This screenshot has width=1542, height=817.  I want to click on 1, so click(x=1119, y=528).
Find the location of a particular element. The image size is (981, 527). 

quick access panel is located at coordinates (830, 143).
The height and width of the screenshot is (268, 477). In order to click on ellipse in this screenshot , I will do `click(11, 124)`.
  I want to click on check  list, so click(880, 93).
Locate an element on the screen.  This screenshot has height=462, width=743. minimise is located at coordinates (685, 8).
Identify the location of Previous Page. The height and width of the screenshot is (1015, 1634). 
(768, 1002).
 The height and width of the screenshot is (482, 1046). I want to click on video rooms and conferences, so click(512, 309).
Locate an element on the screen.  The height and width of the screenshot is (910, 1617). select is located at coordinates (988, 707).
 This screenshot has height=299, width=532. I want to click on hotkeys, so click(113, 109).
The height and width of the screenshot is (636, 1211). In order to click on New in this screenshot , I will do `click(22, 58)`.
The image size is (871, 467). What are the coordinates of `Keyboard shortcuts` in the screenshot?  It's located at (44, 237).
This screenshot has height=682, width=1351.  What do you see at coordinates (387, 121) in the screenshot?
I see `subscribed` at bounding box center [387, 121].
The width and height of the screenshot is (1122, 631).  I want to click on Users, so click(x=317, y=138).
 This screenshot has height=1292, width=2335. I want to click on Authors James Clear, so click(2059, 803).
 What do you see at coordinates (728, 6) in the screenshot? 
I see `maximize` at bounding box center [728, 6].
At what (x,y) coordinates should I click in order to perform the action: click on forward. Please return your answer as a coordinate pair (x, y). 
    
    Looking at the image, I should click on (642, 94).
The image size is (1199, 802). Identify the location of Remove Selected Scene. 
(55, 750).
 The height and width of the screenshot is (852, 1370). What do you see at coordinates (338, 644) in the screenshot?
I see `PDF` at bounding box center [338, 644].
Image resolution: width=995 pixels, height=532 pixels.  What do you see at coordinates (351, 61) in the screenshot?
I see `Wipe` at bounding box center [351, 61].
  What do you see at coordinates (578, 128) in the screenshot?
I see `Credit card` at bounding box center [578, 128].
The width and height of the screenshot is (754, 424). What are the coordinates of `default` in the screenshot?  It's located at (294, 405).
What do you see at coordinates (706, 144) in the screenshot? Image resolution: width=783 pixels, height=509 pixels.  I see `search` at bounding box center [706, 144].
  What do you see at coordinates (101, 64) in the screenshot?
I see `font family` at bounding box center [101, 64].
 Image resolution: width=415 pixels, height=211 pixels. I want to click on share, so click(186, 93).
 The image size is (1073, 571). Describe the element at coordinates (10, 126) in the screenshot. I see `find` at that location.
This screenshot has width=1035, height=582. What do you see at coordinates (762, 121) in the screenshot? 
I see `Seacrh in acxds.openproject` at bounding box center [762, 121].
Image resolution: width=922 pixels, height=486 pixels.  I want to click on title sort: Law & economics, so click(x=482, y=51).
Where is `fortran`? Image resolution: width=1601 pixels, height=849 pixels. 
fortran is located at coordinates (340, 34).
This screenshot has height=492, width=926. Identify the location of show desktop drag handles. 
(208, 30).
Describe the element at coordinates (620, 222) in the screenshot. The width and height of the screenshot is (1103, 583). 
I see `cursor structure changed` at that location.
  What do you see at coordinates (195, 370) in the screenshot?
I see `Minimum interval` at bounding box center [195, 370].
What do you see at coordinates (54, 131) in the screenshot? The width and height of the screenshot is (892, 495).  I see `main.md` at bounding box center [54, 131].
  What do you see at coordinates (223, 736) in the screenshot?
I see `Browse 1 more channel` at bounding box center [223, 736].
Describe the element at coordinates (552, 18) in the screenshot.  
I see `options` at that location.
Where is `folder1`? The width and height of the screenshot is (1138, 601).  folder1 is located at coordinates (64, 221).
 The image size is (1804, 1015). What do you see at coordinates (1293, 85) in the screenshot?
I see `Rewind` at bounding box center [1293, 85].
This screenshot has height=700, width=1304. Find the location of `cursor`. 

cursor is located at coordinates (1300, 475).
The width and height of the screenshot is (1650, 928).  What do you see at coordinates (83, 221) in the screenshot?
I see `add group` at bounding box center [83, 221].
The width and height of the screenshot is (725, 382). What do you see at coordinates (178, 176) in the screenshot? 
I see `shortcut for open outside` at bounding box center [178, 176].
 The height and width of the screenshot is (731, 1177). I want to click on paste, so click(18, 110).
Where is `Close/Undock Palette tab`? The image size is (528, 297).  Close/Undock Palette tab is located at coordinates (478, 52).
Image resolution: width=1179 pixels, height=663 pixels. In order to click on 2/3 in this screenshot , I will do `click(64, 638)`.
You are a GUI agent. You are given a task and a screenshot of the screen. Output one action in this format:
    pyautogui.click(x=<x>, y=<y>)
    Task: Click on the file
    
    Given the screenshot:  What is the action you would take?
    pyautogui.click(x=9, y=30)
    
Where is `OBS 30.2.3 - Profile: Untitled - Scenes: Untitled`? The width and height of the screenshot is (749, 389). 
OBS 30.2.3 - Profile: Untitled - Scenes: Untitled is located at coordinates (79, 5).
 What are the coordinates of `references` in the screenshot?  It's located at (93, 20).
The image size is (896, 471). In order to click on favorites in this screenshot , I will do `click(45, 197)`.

____

● **Exercise**
Transcribe every line of the listing above exactly, without any changes.

● **Final result**
This screenshot has width=1542, height=817.  I want to click on 1, so click(x=1119, y=528).
Find the location of a particular element. The image size is (981, 527). 

quick access panel is located at coordinates (830, 143).
The height and width of the screenshot is (268, 477). In order to click on ellipse in this screenshot , I will do `click(11, 124)`.
  I want to click on check  list, so click(880, 93).
Locate an element on the screen.  This screenshot has height=462, width=743. minimise is located at coordinates (685, 8).
Identify the location of Previous Page. The height and width of the screenshot is (1015, 1634). 
(768, 1002).
 The height and width of the screenshot is (482, 1046). I want to click on video rooms and conferences, so click(512, 309).
Locate an element on the screen.  The height and width of the screenshot is (910, 1617). select is located at coordinates (988, 707).
 This screenshot has height=299, width=532. I want to click on hotkeys, so click(113, 109).
The height and width of the screenshot is (636, 1211). In order to click on New in this screenshot , I will do `click(22, 58)`.
The image size is (871, 467). What are the coordinates of `Keyboard shortcuts` in the screenshot?  It's located at (44, 237).
This screenshot has height=682, width=1351.  What do you see at coordinates (387, 121) in the screenshot?
I see `subscribed` at bounding box center [387, 121].
The width and height of the screenshot is (1122, 631).  I want to click on Users, so click(x=317, y=138).
 This screenshot has height=1292, width=2335. I want to click on Authors James Clear, so click(2059, 803).
 What do you see at coordinates (728, 6) in the screenshot? 
I see `maximize` at bounding box center [728, 6].
At what (x,y) coordinates should I click in order to perform the action: click on forward. Please return your answer as a coordinate pair (x, y). 
    
    Looking at the image, I should click on (642, 94).
The image size is (1199, 802). Identify the location of Remove Selected Scene. 
(55, 750).
 The height and width of the screenshot is (852, 1370). What do you see at coordinates (338, 644) in the screenshot?
I see `PDF` at bounding box center [338, 644].
Image resolution: width=995 pixels, height=532 pixels.  What do you see at coordinates (351, 61) in the screenshot?
I see `Wipe` at bounding box center [351, 61].
  What do you see at coordinates (578, 128) in the screenshot?
I see `Credit card` at bounding box center [578, 128].
The width and height of the screenshot is (754, 424). What are the coordinates of `default` in the screenshot?  It's located at (294, 405).
What do you see at coordinates (706, 144) in the screenshot? Image resolution: width=783 pixels, height=509 pixels.  I see `search` at bounding box center [706, 144].
  What do you see at coordinates (101, 64) in the screenshot?
I see `font family` at bounding box center [101, 64].
 Image resolution: width=415 pixels, height=211 pixels. I want to click on share, so click(186, 93).
 The image size is (1073, 571). Describe the element at coordinates (10, 126) in the screenshot. I see `find` at that location.
This screenshot has width=1035, height=582. What do you see at coordinates (762, 121) in the screenshot? 
I see `Seacrh in acxds.openproject` at bounding box center [762, 121].
Image resolution: width=922 pixels, height=486 pixels.  I want to click on title sort: Law & economics, so click(x=482, y=51).
Where is `fortran`? Image resolution: width=1601 pixels, height=849 pixels. 
fortran is located at coordinates (340, 34).
This screenshot has height=492, width=926. Identify the location of show desktop drag handles. 
(208, 30).
Describe the element at coordinates (620, 222) in the screenshot. The width and height of the screenshot is (1103, 583). 
I see `cursor structure changed` at that location.
  What do you see at coordinates (195, 370) in the screenshot?
I see `Minimum interval` at bounding box center [195, 370].
What do you see at coordinates (54, 131) in the screenshot? The width and height of the screenshot is (892, 495).  I see `main.md` at bounding box center [54, 131].
  What do you see at coordinates (223, 736) in the screenshot?
I see `Browse 1 more channel` at bounding box center [223, 736].
Describe the element at coordinates (552, 18) in the screenshot.  
I see `options` at that location.
Where is `folder1`? The width and height of the screenshot is (1138, 601).  folder1 is located at coordinates (64, 221).
 The image size is (1804, 1015). What do you see at coordinates (1293, 85) in the screenshot?
I see `Rewind` at bounding box center [1293, 85].
This screenshot has height=700, width=1304. Find the location of `cursor`. 

cursor is located at coordinates (1300, 475).
The width and height of the screenshot is (1650, 928).  What do you see at coordinates (83, 221) in the screenshot?
I see `add group` at bounding box center [83, 221].
The width and height of the screenshot is (725, 382). What do you see at coordinates (178, 176) in the screenshot? 
I see `shortcut for open outside` at bounding box center [178, 176].
 The height and width of the screenshot is (731, 1177). I want to click on paste, so click(18, 110).
Where is `Close/Undock Palette tab`? The image size is (528, 297).  Close/Undock Palette tab is located at coordinates (478, 52).
Image resolution: width=1179 pixels, height=663 pixels. In order to click on 2/3 in this screenshot , I will do `click(64, 638)`.
You are a GUI agent. You are given a task and a screenshot of the screen. Output one action in this format:
    pyautogui.click(x=<x>, y=<y>)
    Task: Click on the file
    
    Given the screenshot:  What is the action you would take?
    pyautogui.click(x=9, y=30)
    
Where is `OBS 30.2.3 - Profile: Untitled - Scenes: Untitled`? The width and height of the screenshot is (749, 389). 
OBS 30.2.3 - Profile: Untitled - Scenes: Untitled is located at coordinates (79, 5).
 What are the coordinates of `references` in the screenshot?  It's located at (93, 20).
The image size is (896, 471). In order to click on favorites in this screenshot , I will do `click(45, 197)`.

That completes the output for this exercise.